03-01-2013, 12:28 PM
Bi-directional Translation of Relational Data into Virtual RDF Stores
1Bi-directional Translation.pdf (Size: 742.54 KB / Downloads: 24)
Abstract
A vast majority of the world’s valuable data currently
exists in relational databases and other legacy storage
systems. In order for Semantic Web applications to access such
legacy data without replication or synchronization of the same,
the gap between the two needs to be bridged. Several efforts exist
that publish relational data as Resource Description Framework
(RDF) triples; however almost all current work in this arena is
uni-directional, presenting the existing and new data from an
underlying relational database into a corresponding virtual RDF
store in a read-only manner. This paper expands on previous
relational-to-RDF bridging work, by enabling the bridge to be
bi-directional and allowing data updates specified as triples
to be propagated back to the relational database as tuples.
Algorithms to translate the triples to be updated/inserted/deleted
into equivalent relational attributes/tuples whenever possible are
presented. A widely embraced open-source tool called D2RQ is
enhanced with these algorithms to serve as evidence of the bidirectionality
of our translation process.
INTRODUCTION
The ability of the World Wide Web to serve as a universal
medium for the exchange of data and knowledge has increased
its popularity and spawned related efforts such as the Semantic
Web. The Semantic Web is a rapidly maturing initiative that
is envisioned to enhance computer understandability of the
subject matter of web pages through the use of meta-data
rather than keywords. Further, Semantic Web technologies and
specifications such as the Resource Description Framework
(RDF1) and the Web Ontology Language (OWL2) provide
a means to integrate disparate data sources and reuse data
across applications through the use of ontologies. The above
reasons, coupled with the simplicity and flexibility offered by
RDF and other Semantic Web technologies, have resulted in
widespread adoption of the same.
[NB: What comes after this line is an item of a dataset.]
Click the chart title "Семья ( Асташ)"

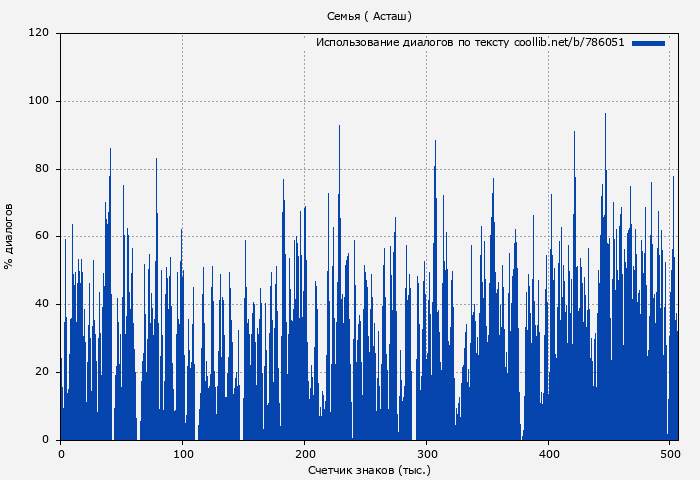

On the other hand, relational
databases, by virtue of having been in existence for several
decades now, are the most commonly used storage solutions
in production environments.
RELATED WORK
Several research efforts exist that attempt to bring relational
database concepts and Semantic Web concepts together in
a uni-directional, read-only manner. One such effort is the
D2RQ project [2] which is essentially a mapping between
relational schema and OWL/RDF-Schema (RDFS4) concepts.
D2RQ takes a relational database schema as input and presents
an RDF interface of the same as output. Our work in this
paper is centered completely around D2RQ and attempts to
extend the same to permit insert, update, and delete operations
on the underlying RDBMS. The work in [3] is yet another
effort that, like D2RQ, also uses a declarative meta schema
consisting of quad map patterns that define the mapping of
relational data to RDF ontologies. RDF123 [6], an open source
translation tool, also uses a mapping concept, however its
domain is spreadsheet data and it attempts to achieve richer
spreadsheet-to-RDF translation by allowing the users to define
mappings between spreadsheet semantics and RDF graphs.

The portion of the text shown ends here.